## START Record set

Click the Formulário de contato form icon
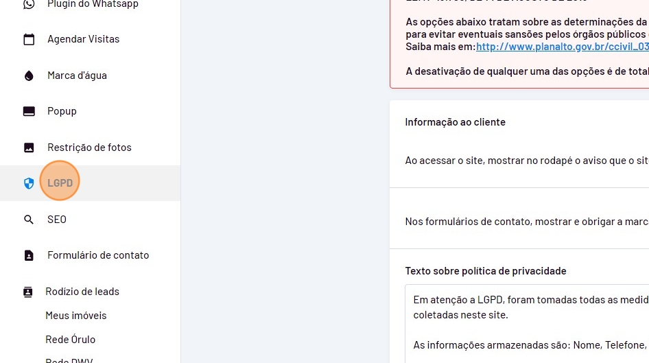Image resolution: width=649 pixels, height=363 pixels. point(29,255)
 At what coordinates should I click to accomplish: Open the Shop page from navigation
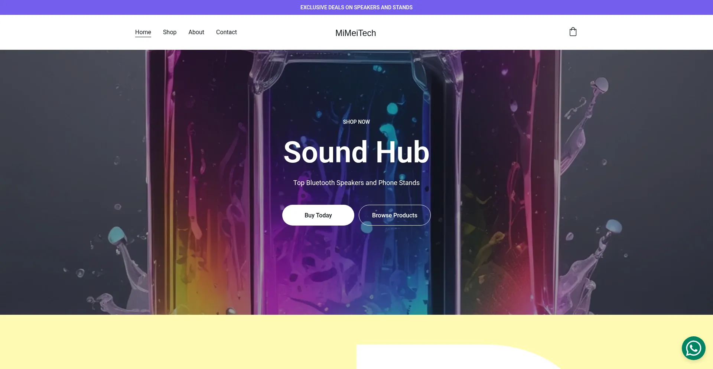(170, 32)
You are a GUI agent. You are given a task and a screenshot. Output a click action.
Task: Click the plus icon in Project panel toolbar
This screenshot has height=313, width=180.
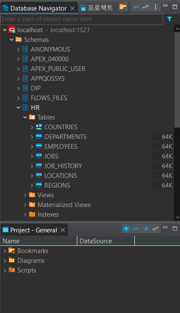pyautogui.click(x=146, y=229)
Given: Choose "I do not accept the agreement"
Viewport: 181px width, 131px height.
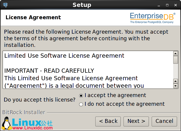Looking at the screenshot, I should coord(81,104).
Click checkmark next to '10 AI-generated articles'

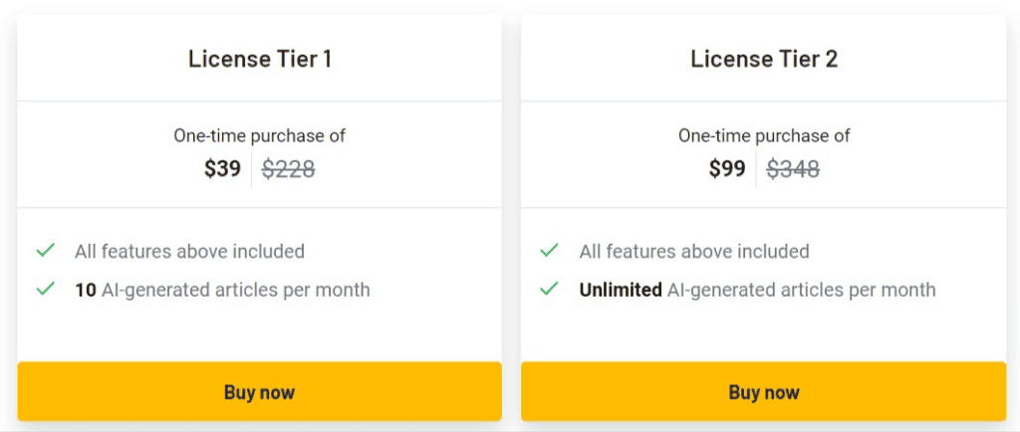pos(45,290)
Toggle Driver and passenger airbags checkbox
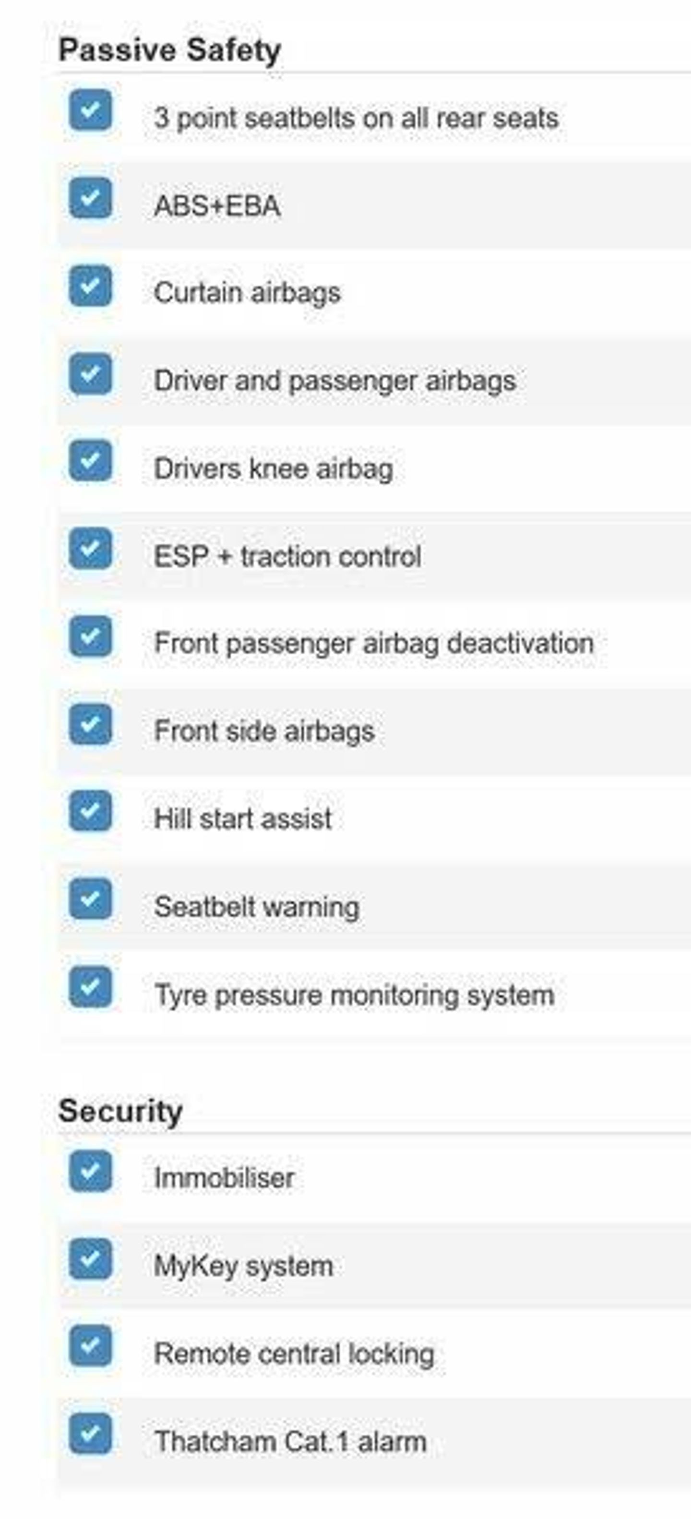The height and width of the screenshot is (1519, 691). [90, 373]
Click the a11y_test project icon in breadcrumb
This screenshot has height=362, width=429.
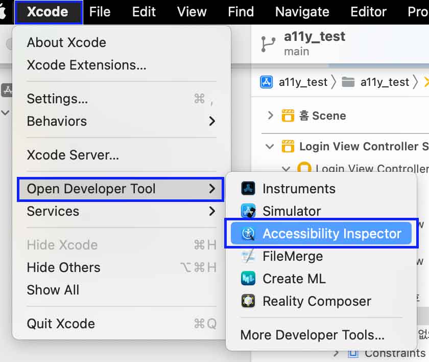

## END Record set
## START Record set

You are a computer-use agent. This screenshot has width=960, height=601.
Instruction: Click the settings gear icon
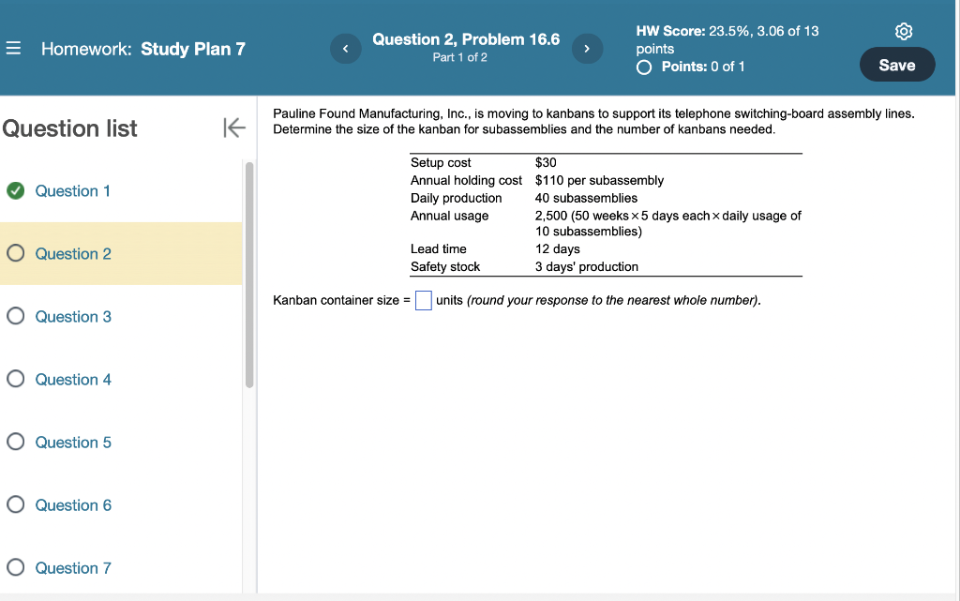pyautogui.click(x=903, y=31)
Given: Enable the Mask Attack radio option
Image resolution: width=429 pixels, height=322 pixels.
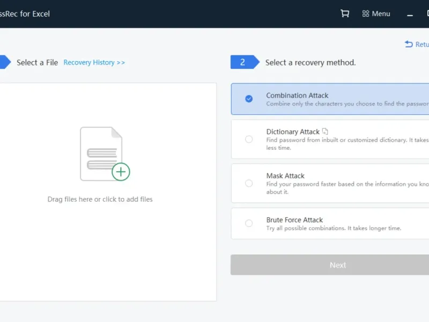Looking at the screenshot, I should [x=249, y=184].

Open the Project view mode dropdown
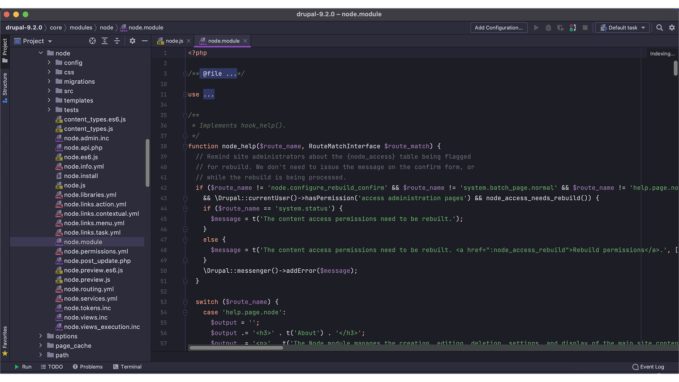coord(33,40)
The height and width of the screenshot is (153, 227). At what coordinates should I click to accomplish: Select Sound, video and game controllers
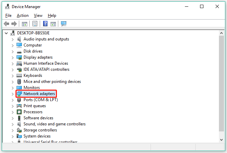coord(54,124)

## END Record set

» **Exercise objective**: Please copy the listing word for word, from the line with "Open the Project view mode dropdown" to the line with "coord(54,124)", including both of those lines. Leave the pictures out of your copy.

» **Solution**:
Open the Project view mode dropdown
coord(33,40)
The height and width of the screenshot is (153, 227). At what coordinates should I click to accomplish: Select Sound, video and game controllers
coord(54,124)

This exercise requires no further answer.